Gagosian Gallery, 6–24 Britannia Street, WC1, until 28 August

The Gagosian Gallery has been remodelled for this exhibition by the architect Annabelle Selldorf, who has translated the normally looming white spaces into a succession of more sympathetic but nonetheless dramatic rooms. The expectant visitor enters via a black door to be confronted by a large but standard earthenware vase that Picasso has transformed by painting it with a brief yellow bikini. Vase becomes woman, as Picasso reinvigorates the old cliché of womanly hips looking like a vase, and effortlessly renews the metaphor. The humour and playfulness that characterise his work are at once in evidence, and the profound preoccupation with the human figure. Picasso’s magic grips from the start.

On the opposite wall in this corridor space is the tremendous series of bull lithographs from 1945 that follows a gradual and inexorable process of stripping back from realism to the spare outlines of cave painting, from volumetric wash to pure line in 11 brilliantly inventive stages, each one a masterly reworking of the essence of bull. These should be read from left to right; at the extreme left is a swirly brown linocut entitled ‘Picador et taureau’ (1959), affectionately inscribed to John Richardson, the great Picasso biographer and the curator (with the artist’s grandson, Bernard) of this marvellous and enthralling display. Richardson’s touch is everywhere apparent, in the subtle yet informative nature of the juxtapositions, and in the choice of specific pieces as well as in the show’s overarching design. A pleasure to visit, the exhibition is also a stimulus to look again at Picasso, at his sometimes bewildering range of themes, styles and techniques.

· · · ·

**Your instructions**
Set down the whole gallery review again, word for word. The material that comes next has no connection to the review.

· · · ·

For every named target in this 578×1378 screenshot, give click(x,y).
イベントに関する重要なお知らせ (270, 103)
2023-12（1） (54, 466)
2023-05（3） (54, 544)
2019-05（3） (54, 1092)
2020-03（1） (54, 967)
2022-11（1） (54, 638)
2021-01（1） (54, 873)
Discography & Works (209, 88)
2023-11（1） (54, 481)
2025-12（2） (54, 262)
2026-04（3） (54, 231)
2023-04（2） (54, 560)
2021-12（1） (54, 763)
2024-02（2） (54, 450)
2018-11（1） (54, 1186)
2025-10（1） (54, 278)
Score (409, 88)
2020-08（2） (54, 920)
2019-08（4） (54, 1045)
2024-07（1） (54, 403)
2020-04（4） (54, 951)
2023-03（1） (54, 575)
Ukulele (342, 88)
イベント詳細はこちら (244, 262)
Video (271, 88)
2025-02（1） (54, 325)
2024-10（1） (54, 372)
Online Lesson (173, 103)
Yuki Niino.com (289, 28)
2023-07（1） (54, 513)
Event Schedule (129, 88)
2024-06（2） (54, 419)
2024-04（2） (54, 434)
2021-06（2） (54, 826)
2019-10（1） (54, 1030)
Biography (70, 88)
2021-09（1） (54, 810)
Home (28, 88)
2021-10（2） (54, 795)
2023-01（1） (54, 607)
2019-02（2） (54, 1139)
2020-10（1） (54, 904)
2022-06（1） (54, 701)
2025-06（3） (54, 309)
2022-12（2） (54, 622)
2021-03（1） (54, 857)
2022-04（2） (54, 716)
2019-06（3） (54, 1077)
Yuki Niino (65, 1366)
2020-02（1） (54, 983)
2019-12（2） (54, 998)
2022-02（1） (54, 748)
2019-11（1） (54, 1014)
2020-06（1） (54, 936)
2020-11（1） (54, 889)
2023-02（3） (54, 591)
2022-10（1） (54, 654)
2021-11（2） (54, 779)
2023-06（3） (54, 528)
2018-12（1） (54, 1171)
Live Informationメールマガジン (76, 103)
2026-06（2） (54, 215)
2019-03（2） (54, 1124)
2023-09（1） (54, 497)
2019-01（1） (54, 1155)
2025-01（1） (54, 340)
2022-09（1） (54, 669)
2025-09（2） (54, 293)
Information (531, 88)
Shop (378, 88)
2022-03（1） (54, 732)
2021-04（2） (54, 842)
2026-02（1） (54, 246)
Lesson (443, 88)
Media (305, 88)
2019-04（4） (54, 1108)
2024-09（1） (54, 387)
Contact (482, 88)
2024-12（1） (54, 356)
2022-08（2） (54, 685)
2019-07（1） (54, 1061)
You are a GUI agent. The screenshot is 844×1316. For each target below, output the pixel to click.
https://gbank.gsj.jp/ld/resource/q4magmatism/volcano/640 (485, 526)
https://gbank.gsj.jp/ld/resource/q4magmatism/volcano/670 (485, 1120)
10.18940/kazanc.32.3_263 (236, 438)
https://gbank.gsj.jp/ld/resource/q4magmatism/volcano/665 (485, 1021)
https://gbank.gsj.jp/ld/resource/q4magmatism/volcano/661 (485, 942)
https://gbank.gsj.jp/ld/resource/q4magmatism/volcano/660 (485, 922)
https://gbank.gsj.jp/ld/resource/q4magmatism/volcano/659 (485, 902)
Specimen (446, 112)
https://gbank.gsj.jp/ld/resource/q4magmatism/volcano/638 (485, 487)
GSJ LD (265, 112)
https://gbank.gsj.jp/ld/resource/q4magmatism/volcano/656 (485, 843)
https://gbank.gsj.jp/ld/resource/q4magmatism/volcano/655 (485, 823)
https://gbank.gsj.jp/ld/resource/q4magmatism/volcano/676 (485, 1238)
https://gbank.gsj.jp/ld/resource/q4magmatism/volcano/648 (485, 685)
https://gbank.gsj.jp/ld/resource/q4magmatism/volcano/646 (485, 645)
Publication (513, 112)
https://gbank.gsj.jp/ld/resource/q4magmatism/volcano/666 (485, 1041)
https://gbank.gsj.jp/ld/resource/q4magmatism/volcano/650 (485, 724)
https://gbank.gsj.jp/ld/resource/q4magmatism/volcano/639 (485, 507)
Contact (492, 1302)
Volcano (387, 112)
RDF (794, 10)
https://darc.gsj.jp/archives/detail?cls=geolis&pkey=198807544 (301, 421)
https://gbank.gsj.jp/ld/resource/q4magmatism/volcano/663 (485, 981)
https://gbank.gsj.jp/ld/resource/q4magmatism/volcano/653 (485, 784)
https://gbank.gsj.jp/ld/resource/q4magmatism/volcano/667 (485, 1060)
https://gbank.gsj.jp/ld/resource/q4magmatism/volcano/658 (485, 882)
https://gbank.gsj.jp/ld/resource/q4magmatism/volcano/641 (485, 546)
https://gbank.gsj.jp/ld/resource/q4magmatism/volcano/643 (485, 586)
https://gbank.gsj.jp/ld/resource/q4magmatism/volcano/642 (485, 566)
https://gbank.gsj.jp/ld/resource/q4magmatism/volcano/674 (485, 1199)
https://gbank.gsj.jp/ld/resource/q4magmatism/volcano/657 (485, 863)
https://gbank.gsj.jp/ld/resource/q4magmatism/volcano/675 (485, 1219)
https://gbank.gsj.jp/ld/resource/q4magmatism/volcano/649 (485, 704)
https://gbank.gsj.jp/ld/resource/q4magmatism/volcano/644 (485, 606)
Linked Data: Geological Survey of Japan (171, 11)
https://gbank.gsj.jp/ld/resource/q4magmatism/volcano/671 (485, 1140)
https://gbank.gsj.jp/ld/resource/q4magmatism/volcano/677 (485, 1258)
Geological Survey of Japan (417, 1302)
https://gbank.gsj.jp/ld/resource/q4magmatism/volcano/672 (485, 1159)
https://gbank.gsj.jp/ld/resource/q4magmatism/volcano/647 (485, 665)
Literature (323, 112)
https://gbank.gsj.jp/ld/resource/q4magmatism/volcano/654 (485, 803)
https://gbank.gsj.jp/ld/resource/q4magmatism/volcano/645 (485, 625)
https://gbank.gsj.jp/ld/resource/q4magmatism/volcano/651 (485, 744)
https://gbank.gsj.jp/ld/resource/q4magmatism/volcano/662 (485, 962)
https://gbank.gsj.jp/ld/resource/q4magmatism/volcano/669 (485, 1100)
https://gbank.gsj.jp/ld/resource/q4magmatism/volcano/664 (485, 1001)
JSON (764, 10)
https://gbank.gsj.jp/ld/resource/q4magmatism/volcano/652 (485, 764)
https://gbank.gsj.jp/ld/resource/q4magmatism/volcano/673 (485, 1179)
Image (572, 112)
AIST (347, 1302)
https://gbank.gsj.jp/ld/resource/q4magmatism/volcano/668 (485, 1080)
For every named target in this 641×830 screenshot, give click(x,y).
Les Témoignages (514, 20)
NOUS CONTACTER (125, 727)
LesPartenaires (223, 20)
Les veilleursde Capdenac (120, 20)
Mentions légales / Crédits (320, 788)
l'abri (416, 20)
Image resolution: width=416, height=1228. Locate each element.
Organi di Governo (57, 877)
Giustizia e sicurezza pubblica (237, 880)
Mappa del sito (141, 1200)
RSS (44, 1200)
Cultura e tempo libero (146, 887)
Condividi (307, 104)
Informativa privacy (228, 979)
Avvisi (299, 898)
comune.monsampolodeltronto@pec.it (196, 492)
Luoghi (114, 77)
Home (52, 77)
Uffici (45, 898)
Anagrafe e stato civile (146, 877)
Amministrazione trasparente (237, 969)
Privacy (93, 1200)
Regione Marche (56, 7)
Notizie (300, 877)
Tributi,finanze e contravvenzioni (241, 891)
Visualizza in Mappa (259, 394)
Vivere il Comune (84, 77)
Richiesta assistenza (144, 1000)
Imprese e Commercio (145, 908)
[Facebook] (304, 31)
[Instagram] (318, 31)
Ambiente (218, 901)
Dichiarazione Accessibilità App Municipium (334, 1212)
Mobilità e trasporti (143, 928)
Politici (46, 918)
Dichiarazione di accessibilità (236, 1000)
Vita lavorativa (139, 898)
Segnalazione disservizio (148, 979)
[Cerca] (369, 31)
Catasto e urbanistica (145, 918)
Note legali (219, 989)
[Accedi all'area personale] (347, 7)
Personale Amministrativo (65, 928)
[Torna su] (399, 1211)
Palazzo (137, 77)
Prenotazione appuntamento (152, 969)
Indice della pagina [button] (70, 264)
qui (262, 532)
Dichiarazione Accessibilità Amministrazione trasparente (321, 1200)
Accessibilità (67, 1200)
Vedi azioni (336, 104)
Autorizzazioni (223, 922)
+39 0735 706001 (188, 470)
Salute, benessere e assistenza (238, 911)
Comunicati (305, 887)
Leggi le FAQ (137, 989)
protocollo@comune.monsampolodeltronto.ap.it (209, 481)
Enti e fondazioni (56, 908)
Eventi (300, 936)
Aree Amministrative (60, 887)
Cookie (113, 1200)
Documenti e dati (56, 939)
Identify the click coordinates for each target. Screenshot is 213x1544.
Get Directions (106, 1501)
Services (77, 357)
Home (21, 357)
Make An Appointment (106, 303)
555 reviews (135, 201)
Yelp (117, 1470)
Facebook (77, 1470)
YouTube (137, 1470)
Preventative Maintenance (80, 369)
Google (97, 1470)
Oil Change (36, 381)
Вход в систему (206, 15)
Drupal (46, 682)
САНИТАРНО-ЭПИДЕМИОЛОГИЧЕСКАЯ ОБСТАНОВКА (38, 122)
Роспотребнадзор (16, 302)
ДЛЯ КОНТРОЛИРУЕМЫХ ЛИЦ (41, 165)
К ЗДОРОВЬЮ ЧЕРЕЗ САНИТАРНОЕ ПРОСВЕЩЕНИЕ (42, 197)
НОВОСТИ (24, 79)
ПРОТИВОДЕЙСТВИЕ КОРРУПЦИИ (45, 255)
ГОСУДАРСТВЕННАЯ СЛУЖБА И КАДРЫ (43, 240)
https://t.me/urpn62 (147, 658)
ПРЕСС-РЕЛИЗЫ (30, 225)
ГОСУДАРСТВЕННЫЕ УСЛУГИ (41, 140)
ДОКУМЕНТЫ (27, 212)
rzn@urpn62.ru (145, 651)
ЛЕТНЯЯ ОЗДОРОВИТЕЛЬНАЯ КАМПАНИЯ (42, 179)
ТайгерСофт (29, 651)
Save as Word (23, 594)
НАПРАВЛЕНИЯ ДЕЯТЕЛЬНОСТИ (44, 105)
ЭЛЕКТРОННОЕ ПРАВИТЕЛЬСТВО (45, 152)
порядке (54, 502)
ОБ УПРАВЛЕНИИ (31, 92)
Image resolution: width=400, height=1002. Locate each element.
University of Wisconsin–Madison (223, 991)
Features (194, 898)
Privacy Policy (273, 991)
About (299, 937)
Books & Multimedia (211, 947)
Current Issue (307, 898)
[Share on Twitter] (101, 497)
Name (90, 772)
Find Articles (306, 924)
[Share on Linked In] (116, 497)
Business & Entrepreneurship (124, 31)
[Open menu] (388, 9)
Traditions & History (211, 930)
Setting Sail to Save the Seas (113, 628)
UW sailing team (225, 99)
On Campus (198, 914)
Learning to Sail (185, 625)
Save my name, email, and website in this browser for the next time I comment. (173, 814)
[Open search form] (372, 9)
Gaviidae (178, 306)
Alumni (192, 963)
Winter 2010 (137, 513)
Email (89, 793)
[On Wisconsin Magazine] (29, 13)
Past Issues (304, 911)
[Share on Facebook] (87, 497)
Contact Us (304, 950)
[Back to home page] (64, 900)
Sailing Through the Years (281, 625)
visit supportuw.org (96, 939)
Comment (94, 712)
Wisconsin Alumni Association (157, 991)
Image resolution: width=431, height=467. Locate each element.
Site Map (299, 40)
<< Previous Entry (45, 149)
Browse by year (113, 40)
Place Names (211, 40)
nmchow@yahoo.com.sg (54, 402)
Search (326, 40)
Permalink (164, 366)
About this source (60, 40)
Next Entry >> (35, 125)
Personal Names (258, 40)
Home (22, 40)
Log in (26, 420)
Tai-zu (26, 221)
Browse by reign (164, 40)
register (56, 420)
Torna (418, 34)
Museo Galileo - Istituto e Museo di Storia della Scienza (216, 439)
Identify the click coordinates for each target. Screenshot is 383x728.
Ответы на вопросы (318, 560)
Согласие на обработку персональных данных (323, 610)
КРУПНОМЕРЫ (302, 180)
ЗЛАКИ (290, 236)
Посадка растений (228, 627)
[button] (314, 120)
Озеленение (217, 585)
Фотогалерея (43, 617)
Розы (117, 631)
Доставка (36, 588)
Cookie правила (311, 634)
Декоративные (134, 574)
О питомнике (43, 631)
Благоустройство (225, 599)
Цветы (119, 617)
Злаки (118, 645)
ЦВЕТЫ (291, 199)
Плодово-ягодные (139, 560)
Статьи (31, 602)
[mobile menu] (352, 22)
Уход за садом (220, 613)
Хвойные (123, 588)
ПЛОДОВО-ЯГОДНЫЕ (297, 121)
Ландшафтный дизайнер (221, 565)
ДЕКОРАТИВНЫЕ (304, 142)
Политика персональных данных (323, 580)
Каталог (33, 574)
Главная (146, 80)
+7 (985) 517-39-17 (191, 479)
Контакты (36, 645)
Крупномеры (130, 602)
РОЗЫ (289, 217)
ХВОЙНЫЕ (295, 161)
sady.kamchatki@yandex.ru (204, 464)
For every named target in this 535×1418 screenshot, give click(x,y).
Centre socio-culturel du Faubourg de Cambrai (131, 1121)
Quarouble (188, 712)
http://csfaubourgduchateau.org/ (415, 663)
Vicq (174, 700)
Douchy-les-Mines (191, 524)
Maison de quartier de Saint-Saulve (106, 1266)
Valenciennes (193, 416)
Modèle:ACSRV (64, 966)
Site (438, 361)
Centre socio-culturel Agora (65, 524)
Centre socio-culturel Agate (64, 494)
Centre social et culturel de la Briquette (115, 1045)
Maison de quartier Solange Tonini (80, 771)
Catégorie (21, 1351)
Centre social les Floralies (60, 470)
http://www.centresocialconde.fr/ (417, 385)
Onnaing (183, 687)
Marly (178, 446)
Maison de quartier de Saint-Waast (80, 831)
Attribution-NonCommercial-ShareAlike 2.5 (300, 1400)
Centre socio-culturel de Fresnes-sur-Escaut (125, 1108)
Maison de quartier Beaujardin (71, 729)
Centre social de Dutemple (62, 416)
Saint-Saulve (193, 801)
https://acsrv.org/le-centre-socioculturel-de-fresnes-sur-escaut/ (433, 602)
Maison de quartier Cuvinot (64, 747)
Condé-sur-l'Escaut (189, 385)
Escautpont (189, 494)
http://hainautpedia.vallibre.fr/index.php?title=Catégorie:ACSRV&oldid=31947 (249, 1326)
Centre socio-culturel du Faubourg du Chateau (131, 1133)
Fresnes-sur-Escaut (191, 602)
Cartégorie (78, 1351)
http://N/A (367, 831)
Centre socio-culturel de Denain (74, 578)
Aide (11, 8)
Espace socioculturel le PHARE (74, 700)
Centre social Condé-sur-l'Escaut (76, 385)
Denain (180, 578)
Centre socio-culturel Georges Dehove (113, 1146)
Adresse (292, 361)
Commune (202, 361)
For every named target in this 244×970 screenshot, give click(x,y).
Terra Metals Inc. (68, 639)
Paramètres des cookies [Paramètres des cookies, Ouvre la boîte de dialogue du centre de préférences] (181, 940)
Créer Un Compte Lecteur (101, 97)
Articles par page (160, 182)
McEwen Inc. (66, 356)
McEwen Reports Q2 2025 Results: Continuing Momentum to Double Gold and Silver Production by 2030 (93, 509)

· · · ·

**Full solution**
Gagosian Gallery, 6–24 Britannia Street, WC1, until 28 August

The Gagosian Gallery has been remodelled for this exhibition by the architect Annabelle Selldorf, who has translated the normally looming white spaces into a succession of more sympathetic but nonetheless dramatic rooms. The expectant visitor enters via a black door to be confronted by a large but standard earthenware vase that Picasso has transformed by painting it with a brief yellow bikini. Vase becomes woman, as Picasso reinvigorates the old cliché of womanly hips looking like a vase, and effortlessly renews the metaphor. The humour and playfulness that characterise his work are at once in evidence, and the profound preoccupation with the human figure. Picasso’s magic grips from the start.

On the opposite wall in this corridor space is the tremendous series of bull lithographs from 1945 that follows a gradual and inexorable process of stripping back from realism to the spare outlines of cave painting, from volumetric wash to pure line in 11 brilliantly inventive stages, each one a masterly reworking of the essence of bull. These should be read from left to right; at the extreme left is a swirly brown linocut entitled ‘Picador et taureau’ (1959), affectionately inscribed to John Richardson, the great Picasso biographer and the curator (with the artist’s grandson, Bernard) of this marvellous and enthralling display. Richardson’s touch is everywhere apparent, in the subtle yet informative nature of the juxtapositions, and in the choice of specific pieces as well as in the show’s overarching design. A pleasure to visit, the exhibition is also a stimulus to look again at Picasso, at his sometimes bewildering range of themes, styles and techniques.